- Aim of the exercise: In the entries below, which lines run from the one containing "Given: Switch to the Feeds tab" to the one containing "Click clear filter"? Copy exactly those lines, ends included, and no others.

++++++++

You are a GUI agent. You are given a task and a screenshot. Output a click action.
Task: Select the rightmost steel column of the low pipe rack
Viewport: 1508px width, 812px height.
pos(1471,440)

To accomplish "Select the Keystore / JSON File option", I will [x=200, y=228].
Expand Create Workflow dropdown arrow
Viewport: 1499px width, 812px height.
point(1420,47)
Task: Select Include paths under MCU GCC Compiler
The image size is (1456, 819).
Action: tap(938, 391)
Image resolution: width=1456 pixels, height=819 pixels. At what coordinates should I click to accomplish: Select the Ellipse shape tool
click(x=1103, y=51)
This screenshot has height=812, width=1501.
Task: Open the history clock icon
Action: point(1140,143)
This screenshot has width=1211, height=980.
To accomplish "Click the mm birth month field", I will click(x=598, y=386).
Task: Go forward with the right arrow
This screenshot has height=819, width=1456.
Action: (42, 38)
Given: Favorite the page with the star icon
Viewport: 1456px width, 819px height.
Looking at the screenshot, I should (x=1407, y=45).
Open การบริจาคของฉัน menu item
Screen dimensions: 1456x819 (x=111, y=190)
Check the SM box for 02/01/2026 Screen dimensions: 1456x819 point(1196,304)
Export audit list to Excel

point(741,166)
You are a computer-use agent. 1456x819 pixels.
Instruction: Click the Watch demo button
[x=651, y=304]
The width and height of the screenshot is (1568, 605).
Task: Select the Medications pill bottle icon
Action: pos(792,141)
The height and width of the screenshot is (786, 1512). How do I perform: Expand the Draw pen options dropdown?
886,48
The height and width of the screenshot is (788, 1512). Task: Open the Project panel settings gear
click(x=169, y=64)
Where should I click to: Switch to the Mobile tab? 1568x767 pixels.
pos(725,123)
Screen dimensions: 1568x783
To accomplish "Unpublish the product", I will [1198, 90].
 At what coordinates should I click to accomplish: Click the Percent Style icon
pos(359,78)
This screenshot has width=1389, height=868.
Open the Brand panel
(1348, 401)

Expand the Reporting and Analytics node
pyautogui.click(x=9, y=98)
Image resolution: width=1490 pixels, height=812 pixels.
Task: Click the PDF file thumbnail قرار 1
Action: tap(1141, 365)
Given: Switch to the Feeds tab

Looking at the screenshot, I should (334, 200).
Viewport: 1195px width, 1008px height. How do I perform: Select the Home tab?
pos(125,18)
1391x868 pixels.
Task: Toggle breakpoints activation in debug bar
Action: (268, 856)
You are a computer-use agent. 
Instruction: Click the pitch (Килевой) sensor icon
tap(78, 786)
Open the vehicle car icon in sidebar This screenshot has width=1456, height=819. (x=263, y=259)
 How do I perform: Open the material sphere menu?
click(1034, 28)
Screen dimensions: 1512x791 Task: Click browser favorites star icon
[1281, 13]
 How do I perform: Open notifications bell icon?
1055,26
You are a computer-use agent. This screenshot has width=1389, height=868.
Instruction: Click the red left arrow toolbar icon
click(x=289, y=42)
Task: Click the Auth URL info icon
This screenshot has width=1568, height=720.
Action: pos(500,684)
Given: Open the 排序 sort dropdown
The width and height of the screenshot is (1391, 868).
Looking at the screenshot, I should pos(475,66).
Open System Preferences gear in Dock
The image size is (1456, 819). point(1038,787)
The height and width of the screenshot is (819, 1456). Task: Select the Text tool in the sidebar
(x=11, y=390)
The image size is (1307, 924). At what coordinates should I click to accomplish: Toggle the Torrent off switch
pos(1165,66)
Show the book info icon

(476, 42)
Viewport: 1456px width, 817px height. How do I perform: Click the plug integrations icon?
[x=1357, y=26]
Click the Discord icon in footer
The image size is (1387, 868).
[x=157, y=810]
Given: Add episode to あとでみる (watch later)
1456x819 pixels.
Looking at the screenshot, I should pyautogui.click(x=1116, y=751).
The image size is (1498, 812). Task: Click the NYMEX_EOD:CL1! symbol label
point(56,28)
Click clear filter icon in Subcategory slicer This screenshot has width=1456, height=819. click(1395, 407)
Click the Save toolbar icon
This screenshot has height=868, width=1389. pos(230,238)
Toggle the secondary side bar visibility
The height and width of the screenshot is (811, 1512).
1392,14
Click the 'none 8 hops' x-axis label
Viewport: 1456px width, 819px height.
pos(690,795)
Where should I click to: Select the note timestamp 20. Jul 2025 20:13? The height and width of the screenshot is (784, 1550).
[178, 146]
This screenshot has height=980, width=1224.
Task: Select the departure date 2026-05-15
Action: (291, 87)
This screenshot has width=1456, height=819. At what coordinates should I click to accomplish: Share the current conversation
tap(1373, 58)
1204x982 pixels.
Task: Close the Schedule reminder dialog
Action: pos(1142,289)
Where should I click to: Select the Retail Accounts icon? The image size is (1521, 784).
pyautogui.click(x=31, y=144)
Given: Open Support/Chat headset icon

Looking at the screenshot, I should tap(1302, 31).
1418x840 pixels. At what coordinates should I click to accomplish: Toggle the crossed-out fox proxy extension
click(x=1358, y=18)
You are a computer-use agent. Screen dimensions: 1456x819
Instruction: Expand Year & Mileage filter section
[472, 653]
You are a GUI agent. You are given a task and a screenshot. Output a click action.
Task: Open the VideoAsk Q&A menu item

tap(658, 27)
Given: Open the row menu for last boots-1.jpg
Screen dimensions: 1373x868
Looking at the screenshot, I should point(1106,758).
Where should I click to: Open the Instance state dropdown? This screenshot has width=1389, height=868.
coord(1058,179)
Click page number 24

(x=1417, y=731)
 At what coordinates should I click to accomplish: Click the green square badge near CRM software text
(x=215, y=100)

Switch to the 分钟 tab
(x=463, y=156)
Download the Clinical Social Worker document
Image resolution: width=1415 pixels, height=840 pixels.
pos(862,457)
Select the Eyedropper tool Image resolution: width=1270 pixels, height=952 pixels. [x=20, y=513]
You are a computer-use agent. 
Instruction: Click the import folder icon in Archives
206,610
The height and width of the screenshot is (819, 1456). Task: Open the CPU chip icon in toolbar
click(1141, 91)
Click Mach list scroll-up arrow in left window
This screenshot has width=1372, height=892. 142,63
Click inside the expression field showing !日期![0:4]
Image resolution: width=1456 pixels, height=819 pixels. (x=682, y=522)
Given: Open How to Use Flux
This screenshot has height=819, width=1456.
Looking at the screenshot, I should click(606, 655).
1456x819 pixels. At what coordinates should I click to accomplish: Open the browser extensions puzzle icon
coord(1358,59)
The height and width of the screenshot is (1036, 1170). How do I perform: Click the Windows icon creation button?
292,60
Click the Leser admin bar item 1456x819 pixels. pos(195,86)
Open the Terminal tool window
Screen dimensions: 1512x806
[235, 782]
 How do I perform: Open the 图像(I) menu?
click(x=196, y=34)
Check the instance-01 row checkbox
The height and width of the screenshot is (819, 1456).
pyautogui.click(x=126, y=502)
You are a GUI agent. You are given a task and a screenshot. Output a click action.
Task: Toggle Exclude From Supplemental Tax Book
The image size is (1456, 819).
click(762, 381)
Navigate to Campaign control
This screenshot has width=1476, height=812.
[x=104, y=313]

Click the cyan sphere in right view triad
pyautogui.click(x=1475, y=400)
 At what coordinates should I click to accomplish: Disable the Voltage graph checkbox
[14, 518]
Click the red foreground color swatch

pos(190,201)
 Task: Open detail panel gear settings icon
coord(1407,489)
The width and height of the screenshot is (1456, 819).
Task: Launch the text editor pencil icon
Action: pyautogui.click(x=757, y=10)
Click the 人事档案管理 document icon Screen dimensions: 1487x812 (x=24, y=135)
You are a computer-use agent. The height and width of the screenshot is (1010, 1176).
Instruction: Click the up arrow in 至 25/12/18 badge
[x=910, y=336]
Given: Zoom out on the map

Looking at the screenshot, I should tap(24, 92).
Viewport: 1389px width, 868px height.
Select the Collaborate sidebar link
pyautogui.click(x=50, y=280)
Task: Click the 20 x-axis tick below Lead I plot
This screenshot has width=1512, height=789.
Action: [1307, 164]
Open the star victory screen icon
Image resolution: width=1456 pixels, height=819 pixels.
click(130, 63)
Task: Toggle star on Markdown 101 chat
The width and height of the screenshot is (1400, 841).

++++++++

- Exercise result:
Given: Switch to the Feeds tab

Looking at the screenshot, I should (334, 200).
Viewport: 1195px width, 1008px height. How do I perform: Select the Home tab?
pos(125,18)
1391x868 pixels.
Task: Toggle breakpoints activation in debug bar
Action: (268, 856)
You are a computer-use agent. 
Instruction: Click the pitch (Килевой) sensor icon
tap(78, 786)
Open the vehicle car icon in sidebar This screenshot has width=1456, height=819. (x=263, y=259)
 How do I perform: Open the material sphere menu?
click(1034, 28)
Screen dimensions: 1512x791 Task: Click browser favorites star icon
[1281, 13]
 How do I perform: Open notifications bell icon?
1055,26
You are a computer-use agent. This screenshot has width=1389, height=868.
Instruction: Click the red left arrow toolbar icon
click(x=289, y=42)
Task: Click the Auth URL info icon
This screenshot has width=1568, height=720.
Action: pos(500,684)
Given: Open the 排序 sort dropdown
The width and height of the screenshot is (1391, 868).
Looking at the screenshot, I should pos(475,66).
Open System Preferences gear in Dock
The image size is (1456, 819). point(1038,787)
The height and width of the screenshot is (819, 1456). Task: Select the Text tool in the sidebar
(x=11, y=390)
The image size is (1307, 924). At what coordinates should I click to accomplish: Toggle the Torrent off switch
pos(1165,66)
Show the book info icon

(476, 42)
Viewport: 1456px width, 817px height. How do I perform: Click the plug integrations icon?
[x=1357, y=26]
Click the Discord icon in footer
The image size is (1387, 868).
[x=157, y=810]
Given: Add episode to あとでみる (watch later)
1456x819 pixels.
Looking at the screenshot, I should pyautogui.click(x=1116, y=751).
The image size is (1498, 812). Task: Click the NYMEX_EOD:CL1! symbol label
point(56,28)
Click clear filter icon in Subcategory slicer This screenshot has width=1456, height=819. click(1395, 407)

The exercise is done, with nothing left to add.